Given request:
Render the listing as a two-column CSV with the headers request and answer, one row per request, each field in quotes and with line breaks turned into spaces. Start at the line that contains "Open the How do I customize sharing link" and stop after the line that contains "Looking at the".

[Stored data entries]
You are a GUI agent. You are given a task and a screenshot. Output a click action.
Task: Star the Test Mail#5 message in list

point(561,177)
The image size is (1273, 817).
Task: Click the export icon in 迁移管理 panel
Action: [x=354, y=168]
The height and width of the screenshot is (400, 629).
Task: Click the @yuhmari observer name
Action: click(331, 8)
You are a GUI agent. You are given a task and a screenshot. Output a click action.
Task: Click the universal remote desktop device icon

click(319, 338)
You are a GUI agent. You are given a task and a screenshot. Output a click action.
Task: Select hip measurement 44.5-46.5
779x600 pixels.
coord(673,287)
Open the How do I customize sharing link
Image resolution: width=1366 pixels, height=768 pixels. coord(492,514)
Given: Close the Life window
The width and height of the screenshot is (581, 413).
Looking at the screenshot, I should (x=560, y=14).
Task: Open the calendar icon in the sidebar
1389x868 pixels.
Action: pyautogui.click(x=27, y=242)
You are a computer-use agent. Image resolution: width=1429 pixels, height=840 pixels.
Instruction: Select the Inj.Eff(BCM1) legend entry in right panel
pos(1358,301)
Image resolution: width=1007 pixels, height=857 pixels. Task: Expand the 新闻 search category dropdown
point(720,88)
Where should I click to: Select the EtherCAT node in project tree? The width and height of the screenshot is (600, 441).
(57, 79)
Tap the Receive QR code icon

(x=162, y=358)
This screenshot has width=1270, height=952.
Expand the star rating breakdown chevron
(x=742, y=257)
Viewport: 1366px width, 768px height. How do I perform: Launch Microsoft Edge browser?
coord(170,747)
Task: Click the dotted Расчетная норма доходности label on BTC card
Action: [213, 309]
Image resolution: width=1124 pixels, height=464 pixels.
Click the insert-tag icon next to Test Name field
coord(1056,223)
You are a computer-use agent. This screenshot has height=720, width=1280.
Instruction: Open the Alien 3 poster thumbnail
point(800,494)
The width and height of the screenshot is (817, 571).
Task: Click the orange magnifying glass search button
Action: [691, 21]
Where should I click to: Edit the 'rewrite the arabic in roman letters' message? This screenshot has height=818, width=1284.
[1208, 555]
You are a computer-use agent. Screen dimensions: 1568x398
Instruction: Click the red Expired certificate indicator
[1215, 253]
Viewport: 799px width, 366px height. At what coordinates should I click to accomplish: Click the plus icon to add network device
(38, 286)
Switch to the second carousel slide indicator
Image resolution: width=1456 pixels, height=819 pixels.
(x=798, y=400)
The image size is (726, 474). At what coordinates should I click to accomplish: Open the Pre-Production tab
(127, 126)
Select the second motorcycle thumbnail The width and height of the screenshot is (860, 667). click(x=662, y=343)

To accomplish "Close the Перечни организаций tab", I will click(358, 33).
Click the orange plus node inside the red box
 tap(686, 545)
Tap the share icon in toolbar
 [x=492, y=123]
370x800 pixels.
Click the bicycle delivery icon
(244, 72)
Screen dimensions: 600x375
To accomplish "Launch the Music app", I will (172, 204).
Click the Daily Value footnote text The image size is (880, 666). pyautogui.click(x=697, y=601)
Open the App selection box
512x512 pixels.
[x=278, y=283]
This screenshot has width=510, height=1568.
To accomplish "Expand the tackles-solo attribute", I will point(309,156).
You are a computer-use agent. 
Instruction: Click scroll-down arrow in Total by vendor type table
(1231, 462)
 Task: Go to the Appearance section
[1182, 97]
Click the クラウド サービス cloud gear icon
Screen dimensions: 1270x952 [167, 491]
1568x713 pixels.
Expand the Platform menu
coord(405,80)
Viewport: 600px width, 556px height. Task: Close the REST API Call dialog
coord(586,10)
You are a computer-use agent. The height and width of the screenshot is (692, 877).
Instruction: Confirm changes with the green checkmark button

Response to this exercise:
request,answer
"Open the How do I customize sharing link","Image resolution: width=1366 pixels, height=768 pixels. coord(492,514)"
"Given: Close the Life window The width and height of the screenshot is (581, 413).","Looking at the screenshot, I should (x=560, y=14)."